Complex analysis is one of the most beautiful and complete theories in all of mathematics. It is both elegant and powerful. After gaining a strong foundation in complex numbers and analytic functions, students will study elementary functions, Cauchy’s theorem and complex integration, series representation of analytic functions, introductory residue theory, and close with a study of beautiful conformal mappings and Moebius transformations.
introduction to knot theory
Knot theory — the mathematical theory of knots — is a fascinating and hands-on subject that can start from simple algebraic and geometric ideas and move to deep results and open questions in topology and mathematical modeling. Topology, one of the major branches of advanced mathematics, is an exciting, visual, sophisticated topic known for its mathematical beauty and for its surprising applications to modern biology, chemistry, physics, and engineering. One example from this course will show how modeling DNA structure with knot theory has led to some remarkable insights into how enzymes manipulate the topological structure of DNA. The class will begin by defining a knot, because if students do not know what is a knot and what is not a knot, then all their knot effort will be for naught.
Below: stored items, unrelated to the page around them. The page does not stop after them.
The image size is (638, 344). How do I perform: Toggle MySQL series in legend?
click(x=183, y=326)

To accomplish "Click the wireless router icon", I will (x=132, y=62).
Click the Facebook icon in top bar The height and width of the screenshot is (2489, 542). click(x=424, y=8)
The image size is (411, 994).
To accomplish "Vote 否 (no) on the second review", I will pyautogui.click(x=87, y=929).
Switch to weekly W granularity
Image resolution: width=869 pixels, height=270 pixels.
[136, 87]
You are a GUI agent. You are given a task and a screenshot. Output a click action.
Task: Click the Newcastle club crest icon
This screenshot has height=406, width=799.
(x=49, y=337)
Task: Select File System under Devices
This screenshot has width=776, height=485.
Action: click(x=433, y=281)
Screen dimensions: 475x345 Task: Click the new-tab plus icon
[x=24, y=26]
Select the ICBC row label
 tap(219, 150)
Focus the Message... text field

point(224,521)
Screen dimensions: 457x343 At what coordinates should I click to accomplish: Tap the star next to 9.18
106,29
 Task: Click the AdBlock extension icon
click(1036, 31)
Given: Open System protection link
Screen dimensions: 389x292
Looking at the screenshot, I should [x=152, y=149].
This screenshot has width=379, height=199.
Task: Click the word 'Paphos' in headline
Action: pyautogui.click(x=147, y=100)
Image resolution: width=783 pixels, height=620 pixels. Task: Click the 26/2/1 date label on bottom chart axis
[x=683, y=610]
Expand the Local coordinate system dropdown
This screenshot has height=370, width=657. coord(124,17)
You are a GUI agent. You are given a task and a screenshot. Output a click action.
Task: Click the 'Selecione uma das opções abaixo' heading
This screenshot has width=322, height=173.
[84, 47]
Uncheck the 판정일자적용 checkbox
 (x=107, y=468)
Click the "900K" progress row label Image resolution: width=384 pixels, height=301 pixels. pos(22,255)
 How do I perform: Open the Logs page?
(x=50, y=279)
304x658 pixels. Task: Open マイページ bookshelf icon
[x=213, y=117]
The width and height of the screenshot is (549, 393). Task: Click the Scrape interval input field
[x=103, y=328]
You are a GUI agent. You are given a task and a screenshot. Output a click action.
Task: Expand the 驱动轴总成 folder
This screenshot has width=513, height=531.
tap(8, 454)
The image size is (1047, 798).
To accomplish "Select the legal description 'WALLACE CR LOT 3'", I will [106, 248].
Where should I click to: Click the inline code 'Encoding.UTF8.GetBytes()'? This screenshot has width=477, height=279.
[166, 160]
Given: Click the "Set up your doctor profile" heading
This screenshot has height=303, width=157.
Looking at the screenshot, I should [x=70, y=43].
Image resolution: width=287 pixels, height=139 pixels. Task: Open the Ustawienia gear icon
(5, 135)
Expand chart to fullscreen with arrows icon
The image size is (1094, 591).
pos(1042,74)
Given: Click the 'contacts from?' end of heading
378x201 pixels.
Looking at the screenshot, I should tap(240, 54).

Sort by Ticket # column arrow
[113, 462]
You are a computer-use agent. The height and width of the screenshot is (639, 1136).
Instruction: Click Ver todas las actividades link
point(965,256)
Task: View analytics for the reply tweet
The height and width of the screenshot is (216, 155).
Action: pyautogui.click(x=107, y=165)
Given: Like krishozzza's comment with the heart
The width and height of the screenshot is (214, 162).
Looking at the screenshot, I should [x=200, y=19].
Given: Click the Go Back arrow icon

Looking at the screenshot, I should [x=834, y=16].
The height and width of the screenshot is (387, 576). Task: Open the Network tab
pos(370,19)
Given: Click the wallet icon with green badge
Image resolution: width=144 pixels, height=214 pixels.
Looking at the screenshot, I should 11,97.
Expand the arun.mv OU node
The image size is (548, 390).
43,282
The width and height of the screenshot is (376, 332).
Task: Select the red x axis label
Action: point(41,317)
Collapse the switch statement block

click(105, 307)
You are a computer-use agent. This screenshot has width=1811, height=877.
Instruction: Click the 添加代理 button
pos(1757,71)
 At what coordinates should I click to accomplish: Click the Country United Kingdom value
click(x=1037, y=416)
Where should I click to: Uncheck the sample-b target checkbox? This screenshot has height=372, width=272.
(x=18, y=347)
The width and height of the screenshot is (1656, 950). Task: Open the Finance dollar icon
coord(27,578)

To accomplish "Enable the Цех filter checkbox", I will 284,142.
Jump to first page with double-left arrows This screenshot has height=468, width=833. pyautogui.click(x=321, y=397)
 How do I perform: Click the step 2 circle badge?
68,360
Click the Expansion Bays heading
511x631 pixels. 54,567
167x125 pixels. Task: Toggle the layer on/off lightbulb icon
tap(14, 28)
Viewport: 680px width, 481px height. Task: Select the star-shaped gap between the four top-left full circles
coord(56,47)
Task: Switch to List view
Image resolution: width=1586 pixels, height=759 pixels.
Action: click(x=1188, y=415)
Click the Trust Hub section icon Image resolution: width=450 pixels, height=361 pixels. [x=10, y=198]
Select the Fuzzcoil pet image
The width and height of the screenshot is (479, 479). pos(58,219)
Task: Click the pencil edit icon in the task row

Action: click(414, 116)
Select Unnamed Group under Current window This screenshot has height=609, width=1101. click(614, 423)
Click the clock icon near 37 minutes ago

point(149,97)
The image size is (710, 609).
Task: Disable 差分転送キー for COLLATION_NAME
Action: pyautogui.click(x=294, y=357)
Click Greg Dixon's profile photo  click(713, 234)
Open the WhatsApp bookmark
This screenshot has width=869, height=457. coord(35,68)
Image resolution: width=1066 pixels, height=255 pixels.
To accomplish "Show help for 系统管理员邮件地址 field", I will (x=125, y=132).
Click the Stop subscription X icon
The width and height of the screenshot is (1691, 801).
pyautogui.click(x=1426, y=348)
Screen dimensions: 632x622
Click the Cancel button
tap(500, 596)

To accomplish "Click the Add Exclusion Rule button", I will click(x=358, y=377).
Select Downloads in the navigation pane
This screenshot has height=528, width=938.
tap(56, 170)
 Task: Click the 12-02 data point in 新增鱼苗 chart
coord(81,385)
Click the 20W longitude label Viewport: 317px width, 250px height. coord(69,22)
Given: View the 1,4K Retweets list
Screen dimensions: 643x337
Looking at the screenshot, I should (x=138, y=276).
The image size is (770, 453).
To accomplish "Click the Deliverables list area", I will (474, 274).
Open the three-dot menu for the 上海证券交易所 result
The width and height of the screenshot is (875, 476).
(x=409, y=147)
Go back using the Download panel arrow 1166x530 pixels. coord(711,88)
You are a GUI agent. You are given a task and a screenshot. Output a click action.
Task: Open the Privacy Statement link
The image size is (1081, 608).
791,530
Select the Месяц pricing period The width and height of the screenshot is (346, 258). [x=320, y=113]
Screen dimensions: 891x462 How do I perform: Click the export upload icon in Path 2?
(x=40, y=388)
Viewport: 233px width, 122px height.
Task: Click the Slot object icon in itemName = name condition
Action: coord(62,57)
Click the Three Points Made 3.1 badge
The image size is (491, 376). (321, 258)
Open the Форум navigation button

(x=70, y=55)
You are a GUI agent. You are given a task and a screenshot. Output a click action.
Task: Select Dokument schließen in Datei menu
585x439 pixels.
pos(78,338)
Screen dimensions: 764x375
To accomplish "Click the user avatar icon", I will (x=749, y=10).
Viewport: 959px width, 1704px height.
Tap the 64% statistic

The main text for this class will be The Knot Book by Colin Adams.
Fall Semester Courses
Discrete Mathematics I
Discrete Mathematics is a contemporary branch of mathematics that focuses on problems with countable outcomes—this is a change from primarily studying algebra, geometry, or trigonometry. This course focuses on voting methods, apportionment, estate division, and graph theory. The course concludes with a study of matrix applications to economics and population growth.
Functions and Calculus I
Prerequisite: Math 10-1, 11-2, or permission of the current mathematics teacher.
Students begin by considering the “tangent line problem” and go on to study limits and develop a definition of the derivative, eventually applying derivative to real-life problems. Along the way, they examine polynomial and rational functions, using the language and techniques of calculus to help understand the graphs of these functions.
Students are introduced to the four key components of data exploration: observing patterns and departures from patterns, planning a study (deciding what and how to measure), anticipating patterns (producing models using probability and simulation), and statistical inference (confirming models).
Spring Semester Courses
Discrete Mathematics II
Discrete Mathematics II explores graph theory, combinatorics, and probability. (Note: Discrete Mathematics I is not a prerequisite.)
Functions and Calculus II
Prerequisite: Functions and Calculus I.
Students continue to use the lens of calculus to study functions and their graphs. Topics may include optimization problems, related rate problems, the area under a curve, the definition of an integral, and the Fundamental Theorem of Calculus.
Prerequisite: Statistics I.
Students explore statistical inference, with an emphasis on estimating the parameters of a population distribution and testing hypotheses about a population parameter. The probability models used in these inference situations are the normal distribution (bell curve), the t-distribution, and the chi-square distribution. Depending on time and interest, students may conduct a project in which they collect and analyze data.